De meest bekende van deze Romeinse wegen is Via Appia Antica die liep van Rome via Capua en Venusia (Venosa) naar Brundisium (Brindisi). Hij was aangelegd door Appius Claudius, censor in 312 v.C., en groeide uit tot één van de iconische wegen van de Romeinse wereld. Het motief voor de aanleg ervan was zuiver politiek/militair van aard. De heirbaan moest het inzetten van het Romeinse leger tegen de vijandige volkeren in het zuiden van Latium en Campanië faciliteren.  Tegenwoordig is het mogelijk de weg met de fiets te ontdekken terwijl via de smartphone alle informatie beschikbaar is op http://www.parcoarcheologicoappiaantica.it/. En voor wie het niet duidelijk is, je gebruikt beter een mountainbike of gravelbike dan een stadsfiets. Want een zacht lopend fietspad voor de verwende toerist werd niet aangelegd. Hooguit kan hij zijn toevlucht nemen tot het zandwegeltje er vlak naast dat hem toelaat het gedokker over de kasseien te vermijden.

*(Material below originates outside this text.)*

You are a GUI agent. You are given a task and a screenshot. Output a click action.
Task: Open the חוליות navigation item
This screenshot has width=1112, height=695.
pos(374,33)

In Zuid-Frankrijk loopt de beroemde Via Domitia die in 118 v.C. werd aangelegd door Cn. Domitius Ahenobarbus, de stichter van Narbonne en eerste gouverneur van Gallia Transalpina. De via Domitia verbond Italië met Spanje. In Narbonne sloot de Via Domitia aan op de Via Aquitania die zich via Toulouse en Bordeaux naar de Atlantische kust richtte. Hoewel wat minder spectaculair dan de Via Appia wordt deze heerbaan er niet alleen beschouwd als een archeologisch relict van eerste orde. Ook op toeristisch vlak wordt hij stevig uitgespeeld. Het is niet mogelijk langs de Via Domitia te kijken dankzij website, overvloedige bewegwijzering en publicaties die van deze oude Romeinse weg een echte historische sensatie maken voor zowel wandelaars en fietsers. En ook hier laat men de stadsfiets vaak beter achterwege.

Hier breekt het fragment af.